Zero-Sum Stackelberg Stochastic Linear-Quadratic Differential Games

TL;DR

This paper explicitly derives the Stackelberg equilibrium for zero-sum stochastic LQ differential games, revealing its equivalence to the Nash equilibrium and providing a linear feedback solution.

Contribution

It introduces a method to explicitly solve the Stackelberg equilibrium via Riccati equations and shows its equivalence to Nash equilibrium in stochastic LQ games.

Findings

Stackelberg and Nash equilibria are identical in this setting.

The equilibrium can be represented as a linear state feedback.

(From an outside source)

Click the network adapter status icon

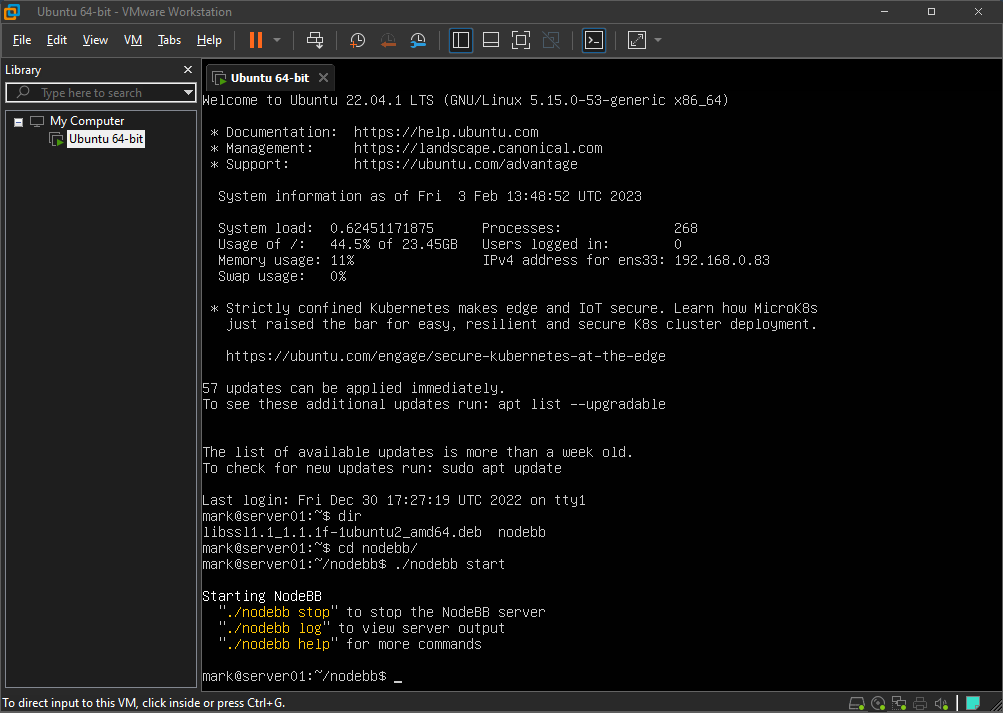[898, 703]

Two Riccati equations characterize the equilibrium solutions.

Abstract

The paper is concerned with a zero-sum Stackelberg stochastic linear-quadratic (LQ, for short) differential game over finite horizons. Under a fairly weak condition, the Stackelberg equilibrium is explicitly obtained by first solving a forward stochastic LQ optimal control problem (SLQ problem, for short) and then a backward SLQ problem. Two Riccati equations are derived in constructing the Stackelberg equilibrium. An interesting finding is that the difference of these two Riccati equations coincides with the Riccati equation associated with the zero-sum Nash stochastic LQ differential game, which implies that the Stackelberg equilibrium and the Nash equilibrium are actually identical. Consequently, the Stackelberg equilibrium admits a linear state feedback representation, and the Nash game can be solved in a leader-follower manner.